• **PROBLEM TO WORK ON**
Tally every line of the material where "arrows" occurs, then write the total by itself.

----- THE INPUT

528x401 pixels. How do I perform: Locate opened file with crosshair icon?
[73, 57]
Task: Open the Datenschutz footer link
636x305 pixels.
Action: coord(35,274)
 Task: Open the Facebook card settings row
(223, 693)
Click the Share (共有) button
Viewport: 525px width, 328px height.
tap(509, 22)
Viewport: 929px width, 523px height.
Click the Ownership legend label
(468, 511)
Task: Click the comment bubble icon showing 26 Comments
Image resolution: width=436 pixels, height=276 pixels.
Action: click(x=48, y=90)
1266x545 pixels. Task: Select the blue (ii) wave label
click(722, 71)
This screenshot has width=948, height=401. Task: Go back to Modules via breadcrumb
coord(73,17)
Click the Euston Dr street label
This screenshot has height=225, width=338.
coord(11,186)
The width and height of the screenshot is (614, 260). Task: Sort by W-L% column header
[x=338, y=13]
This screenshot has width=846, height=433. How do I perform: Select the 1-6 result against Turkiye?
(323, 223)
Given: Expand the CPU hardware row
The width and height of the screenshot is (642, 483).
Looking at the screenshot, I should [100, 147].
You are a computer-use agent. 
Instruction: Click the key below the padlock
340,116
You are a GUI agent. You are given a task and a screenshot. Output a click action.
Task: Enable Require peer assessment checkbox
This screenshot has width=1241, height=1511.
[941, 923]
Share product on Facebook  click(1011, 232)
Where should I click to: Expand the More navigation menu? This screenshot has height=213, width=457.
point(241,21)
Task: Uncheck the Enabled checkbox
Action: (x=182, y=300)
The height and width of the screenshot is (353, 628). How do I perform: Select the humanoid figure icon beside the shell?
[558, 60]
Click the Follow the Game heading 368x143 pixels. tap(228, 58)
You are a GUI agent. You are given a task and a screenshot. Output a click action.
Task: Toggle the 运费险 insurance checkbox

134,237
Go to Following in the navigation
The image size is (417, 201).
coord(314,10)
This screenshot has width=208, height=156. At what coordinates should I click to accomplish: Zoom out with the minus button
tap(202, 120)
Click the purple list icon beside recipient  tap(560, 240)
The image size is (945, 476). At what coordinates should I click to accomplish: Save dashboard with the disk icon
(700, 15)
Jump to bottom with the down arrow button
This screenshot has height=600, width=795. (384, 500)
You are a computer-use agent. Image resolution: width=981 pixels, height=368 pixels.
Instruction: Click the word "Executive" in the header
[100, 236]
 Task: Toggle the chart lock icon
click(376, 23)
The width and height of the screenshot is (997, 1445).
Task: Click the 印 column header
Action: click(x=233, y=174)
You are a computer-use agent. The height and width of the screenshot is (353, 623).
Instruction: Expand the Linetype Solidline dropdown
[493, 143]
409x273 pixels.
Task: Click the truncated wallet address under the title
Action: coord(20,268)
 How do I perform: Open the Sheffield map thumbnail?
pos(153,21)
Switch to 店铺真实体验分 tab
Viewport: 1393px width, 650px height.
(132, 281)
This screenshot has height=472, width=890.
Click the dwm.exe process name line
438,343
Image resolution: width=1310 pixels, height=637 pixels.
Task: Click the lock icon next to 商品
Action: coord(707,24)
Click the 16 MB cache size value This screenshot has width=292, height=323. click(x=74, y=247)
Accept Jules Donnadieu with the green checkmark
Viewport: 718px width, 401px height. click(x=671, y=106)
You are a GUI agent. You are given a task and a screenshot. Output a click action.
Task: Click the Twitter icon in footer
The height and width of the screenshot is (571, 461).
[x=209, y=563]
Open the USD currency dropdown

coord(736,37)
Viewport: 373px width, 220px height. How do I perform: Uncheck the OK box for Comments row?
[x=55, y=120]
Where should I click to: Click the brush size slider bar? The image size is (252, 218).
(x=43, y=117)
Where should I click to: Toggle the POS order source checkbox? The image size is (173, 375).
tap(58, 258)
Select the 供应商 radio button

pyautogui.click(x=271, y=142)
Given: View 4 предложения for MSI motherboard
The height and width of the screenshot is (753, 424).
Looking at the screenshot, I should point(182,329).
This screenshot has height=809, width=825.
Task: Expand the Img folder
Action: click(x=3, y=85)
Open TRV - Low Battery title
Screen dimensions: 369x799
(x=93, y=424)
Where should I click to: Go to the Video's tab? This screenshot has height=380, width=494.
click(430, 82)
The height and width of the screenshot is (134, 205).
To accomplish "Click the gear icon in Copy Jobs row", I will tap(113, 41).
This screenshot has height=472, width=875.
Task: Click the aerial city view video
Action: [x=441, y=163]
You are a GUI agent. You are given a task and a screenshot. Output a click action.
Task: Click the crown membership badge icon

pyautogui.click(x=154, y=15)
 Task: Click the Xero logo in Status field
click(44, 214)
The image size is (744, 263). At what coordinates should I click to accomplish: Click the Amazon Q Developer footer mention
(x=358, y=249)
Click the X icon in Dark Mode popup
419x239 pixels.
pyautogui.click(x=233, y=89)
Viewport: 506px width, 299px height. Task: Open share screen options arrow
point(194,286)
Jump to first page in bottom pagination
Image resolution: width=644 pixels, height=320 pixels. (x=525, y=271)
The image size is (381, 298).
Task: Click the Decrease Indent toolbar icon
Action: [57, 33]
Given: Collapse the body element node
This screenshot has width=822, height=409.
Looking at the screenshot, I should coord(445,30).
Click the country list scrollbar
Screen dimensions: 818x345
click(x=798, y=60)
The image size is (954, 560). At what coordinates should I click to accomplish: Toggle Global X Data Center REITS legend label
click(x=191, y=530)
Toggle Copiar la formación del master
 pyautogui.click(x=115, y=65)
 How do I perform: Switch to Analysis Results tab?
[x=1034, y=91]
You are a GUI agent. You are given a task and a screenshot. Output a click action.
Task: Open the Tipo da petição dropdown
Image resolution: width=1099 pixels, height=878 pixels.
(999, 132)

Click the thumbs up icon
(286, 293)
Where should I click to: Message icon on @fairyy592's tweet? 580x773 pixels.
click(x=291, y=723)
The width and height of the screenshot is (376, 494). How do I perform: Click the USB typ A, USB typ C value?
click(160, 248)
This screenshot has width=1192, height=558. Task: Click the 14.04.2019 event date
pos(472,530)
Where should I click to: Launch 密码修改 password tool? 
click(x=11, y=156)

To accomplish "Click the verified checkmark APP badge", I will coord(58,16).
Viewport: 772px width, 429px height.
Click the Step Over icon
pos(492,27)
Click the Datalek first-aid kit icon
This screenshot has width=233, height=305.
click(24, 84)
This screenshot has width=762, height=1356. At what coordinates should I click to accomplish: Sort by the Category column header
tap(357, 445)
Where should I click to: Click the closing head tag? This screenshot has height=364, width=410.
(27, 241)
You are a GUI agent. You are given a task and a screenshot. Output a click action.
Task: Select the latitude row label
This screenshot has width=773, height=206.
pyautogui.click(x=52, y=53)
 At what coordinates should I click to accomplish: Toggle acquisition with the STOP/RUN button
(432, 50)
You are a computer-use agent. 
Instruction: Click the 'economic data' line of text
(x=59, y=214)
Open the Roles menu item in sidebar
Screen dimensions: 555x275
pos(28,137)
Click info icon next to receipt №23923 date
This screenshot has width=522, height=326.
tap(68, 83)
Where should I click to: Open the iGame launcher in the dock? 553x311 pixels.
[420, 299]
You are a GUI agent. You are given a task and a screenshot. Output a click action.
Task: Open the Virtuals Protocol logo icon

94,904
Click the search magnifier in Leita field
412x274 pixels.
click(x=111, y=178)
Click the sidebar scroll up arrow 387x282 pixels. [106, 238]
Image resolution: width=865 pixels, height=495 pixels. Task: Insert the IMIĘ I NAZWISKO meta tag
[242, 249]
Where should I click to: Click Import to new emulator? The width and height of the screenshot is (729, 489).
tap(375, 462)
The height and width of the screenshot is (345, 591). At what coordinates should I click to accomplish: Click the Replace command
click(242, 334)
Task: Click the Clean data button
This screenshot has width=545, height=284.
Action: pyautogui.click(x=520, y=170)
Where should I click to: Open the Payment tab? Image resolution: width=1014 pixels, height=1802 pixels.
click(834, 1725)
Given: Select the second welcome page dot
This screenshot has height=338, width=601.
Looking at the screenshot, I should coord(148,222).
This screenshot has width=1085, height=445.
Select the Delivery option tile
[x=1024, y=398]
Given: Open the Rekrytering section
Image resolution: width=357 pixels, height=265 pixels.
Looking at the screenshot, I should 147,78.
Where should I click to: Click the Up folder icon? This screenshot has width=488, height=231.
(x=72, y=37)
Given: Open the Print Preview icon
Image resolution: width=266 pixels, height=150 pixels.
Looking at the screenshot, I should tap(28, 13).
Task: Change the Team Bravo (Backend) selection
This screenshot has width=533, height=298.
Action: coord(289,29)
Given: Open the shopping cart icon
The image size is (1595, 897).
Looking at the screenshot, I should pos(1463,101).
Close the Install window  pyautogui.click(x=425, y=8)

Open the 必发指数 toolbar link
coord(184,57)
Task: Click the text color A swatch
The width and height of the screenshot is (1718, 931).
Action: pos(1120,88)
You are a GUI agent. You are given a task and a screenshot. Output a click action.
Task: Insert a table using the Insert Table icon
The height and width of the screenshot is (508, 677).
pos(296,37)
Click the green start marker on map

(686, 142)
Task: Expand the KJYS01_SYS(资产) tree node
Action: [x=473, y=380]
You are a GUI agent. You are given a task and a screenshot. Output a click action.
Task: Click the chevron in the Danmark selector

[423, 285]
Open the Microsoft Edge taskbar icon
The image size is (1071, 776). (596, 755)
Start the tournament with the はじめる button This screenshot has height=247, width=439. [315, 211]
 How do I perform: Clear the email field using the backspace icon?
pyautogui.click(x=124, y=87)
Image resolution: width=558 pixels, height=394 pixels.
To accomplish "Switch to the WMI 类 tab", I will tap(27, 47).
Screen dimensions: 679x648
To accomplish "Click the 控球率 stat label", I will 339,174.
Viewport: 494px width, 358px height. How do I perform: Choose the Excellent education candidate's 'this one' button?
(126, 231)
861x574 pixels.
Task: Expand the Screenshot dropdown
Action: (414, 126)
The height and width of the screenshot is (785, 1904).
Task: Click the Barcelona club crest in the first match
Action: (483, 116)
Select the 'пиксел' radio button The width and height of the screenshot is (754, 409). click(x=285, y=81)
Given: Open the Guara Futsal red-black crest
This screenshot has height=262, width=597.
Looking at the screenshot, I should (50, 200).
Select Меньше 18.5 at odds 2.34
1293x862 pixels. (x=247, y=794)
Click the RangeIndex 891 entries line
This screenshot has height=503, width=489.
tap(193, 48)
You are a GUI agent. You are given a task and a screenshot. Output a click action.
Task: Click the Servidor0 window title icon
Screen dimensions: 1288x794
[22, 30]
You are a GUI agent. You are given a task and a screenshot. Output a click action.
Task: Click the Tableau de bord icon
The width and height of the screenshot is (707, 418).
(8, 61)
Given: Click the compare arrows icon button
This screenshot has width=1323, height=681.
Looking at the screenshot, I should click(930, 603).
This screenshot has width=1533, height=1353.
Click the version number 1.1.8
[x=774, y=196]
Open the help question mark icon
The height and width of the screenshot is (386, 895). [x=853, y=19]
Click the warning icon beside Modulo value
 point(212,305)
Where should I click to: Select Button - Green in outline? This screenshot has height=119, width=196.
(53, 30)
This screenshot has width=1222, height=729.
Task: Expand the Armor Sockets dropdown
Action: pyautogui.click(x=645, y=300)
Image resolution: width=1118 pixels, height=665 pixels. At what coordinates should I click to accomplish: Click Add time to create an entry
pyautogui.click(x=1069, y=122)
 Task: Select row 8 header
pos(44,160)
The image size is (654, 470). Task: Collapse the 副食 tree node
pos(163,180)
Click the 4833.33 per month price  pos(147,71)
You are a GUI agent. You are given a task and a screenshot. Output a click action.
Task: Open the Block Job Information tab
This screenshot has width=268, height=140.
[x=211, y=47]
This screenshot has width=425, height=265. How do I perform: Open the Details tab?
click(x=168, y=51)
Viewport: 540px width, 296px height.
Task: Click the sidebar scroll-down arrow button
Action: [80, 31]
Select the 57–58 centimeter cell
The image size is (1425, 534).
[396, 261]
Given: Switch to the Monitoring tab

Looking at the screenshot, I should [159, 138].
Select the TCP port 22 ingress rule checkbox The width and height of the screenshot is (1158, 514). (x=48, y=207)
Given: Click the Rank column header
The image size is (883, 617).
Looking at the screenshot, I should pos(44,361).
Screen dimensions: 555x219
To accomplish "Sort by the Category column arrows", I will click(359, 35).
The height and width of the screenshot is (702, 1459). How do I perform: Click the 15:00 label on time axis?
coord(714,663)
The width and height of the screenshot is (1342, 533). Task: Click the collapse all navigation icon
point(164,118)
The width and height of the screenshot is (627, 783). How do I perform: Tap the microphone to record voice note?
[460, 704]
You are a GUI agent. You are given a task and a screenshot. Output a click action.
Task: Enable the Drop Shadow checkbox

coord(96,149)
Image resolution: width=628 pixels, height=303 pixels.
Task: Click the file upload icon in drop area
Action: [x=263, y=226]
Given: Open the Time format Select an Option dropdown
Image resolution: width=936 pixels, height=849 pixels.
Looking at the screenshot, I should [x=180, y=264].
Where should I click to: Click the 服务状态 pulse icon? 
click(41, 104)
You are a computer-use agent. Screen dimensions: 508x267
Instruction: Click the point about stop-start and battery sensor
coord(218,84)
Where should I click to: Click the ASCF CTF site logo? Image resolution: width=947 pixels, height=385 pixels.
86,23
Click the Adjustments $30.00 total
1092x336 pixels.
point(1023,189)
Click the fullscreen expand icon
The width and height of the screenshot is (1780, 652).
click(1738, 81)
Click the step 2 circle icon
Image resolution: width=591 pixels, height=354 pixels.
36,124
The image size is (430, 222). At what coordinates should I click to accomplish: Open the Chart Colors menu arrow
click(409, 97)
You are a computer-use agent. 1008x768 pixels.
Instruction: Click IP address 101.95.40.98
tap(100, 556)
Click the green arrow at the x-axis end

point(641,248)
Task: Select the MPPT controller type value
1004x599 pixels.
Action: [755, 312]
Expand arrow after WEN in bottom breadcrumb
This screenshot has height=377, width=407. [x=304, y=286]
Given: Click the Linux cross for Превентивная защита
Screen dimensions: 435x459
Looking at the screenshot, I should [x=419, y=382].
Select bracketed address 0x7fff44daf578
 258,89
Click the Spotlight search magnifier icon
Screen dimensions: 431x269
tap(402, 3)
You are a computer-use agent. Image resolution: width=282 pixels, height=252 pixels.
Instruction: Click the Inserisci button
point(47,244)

----------

• **RESPONSE TO THIS TASK**
2